> [Material for the task]

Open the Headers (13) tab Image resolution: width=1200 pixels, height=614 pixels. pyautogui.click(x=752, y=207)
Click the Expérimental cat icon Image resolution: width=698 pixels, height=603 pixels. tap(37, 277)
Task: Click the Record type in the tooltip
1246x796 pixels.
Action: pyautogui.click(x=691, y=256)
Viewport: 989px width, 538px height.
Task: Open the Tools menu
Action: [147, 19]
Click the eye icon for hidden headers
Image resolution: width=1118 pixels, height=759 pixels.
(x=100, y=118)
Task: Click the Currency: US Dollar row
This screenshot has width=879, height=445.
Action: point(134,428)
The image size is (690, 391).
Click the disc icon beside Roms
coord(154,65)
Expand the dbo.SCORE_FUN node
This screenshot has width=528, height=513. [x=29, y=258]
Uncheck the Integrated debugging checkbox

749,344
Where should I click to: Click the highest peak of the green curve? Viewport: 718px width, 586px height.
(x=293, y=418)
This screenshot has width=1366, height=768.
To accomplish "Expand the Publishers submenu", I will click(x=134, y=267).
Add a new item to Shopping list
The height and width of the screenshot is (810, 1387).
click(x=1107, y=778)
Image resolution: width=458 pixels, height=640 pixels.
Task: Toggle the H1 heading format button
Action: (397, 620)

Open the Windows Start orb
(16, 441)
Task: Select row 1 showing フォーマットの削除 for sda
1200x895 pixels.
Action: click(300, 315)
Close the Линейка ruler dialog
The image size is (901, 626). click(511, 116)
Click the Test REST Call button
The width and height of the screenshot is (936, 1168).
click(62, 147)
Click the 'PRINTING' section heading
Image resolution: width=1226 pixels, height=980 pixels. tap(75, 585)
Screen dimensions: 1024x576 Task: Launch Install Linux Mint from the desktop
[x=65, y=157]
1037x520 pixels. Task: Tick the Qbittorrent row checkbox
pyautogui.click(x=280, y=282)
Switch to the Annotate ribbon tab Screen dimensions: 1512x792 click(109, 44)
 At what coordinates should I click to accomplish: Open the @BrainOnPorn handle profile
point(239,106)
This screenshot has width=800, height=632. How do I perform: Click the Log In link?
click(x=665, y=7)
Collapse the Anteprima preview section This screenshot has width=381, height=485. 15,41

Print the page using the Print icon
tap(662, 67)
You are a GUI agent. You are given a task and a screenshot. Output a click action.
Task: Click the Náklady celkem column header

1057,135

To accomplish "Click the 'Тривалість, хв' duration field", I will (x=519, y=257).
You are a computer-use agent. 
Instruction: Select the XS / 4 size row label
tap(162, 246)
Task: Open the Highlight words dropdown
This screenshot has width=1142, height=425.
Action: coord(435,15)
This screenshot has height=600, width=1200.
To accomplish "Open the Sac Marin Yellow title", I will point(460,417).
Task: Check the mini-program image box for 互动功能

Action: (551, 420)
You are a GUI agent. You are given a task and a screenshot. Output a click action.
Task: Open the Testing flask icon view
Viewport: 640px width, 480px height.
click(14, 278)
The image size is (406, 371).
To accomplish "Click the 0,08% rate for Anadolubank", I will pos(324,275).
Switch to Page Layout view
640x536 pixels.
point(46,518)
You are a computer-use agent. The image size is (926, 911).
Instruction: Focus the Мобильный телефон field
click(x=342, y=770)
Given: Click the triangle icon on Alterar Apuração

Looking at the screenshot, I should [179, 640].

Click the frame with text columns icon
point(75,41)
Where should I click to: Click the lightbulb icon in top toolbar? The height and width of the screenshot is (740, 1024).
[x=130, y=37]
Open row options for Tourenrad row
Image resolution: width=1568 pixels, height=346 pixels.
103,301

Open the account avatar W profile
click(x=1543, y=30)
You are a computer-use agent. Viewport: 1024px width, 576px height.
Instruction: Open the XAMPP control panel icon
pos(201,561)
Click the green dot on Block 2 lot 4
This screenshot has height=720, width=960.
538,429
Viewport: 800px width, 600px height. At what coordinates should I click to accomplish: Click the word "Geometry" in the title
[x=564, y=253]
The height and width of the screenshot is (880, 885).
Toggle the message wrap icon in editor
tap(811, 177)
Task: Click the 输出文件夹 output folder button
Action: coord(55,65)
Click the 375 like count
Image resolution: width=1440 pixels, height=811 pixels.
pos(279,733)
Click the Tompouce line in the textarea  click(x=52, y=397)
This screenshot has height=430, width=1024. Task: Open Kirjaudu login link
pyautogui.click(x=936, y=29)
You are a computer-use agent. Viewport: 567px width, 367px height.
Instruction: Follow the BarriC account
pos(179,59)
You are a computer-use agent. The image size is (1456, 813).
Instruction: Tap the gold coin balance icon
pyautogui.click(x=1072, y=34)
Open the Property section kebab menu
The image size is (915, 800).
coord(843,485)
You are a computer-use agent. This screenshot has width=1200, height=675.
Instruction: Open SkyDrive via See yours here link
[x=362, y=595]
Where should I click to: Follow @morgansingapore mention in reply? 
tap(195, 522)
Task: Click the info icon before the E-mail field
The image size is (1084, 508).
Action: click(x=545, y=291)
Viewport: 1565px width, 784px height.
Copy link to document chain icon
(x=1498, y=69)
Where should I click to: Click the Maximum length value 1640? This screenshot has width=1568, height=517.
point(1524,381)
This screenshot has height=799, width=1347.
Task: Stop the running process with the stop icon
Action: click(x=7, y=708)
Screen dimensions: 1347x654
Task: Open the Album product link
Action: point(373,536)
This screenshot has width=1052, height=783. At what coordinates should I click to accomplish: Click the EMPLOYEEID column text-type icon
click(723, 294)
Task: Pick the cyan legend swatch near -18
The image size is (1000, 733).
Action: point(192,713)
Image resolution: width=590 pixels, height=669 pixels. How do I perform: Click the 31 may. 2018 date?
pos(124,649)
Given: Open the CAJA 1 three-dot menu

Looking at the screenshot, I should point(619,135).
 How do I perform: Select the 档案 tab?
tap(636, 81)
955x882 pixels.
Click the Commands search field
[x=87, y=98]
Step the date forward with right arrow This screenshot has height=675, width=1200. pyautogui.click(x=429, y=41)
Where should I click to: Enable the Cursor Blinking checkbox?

> [What the task asks]
Give again exactly, and only, the lines above starting at the one with "This screenshot has height=600, width=1200." and ending at the one with "Task: Open the Testing flask icon view".

> [Response]
This screenshot has height=600, width=1200.
To accomplish "Open the Sac Marin Yellow title", I will point(460,417).
Task: Check the mini-program image box for 互动功能

Action: (551, 420)
You are a GUI agent. You are given a task and a screenshot. Output a click action.
Task: Open the Testing flask icon view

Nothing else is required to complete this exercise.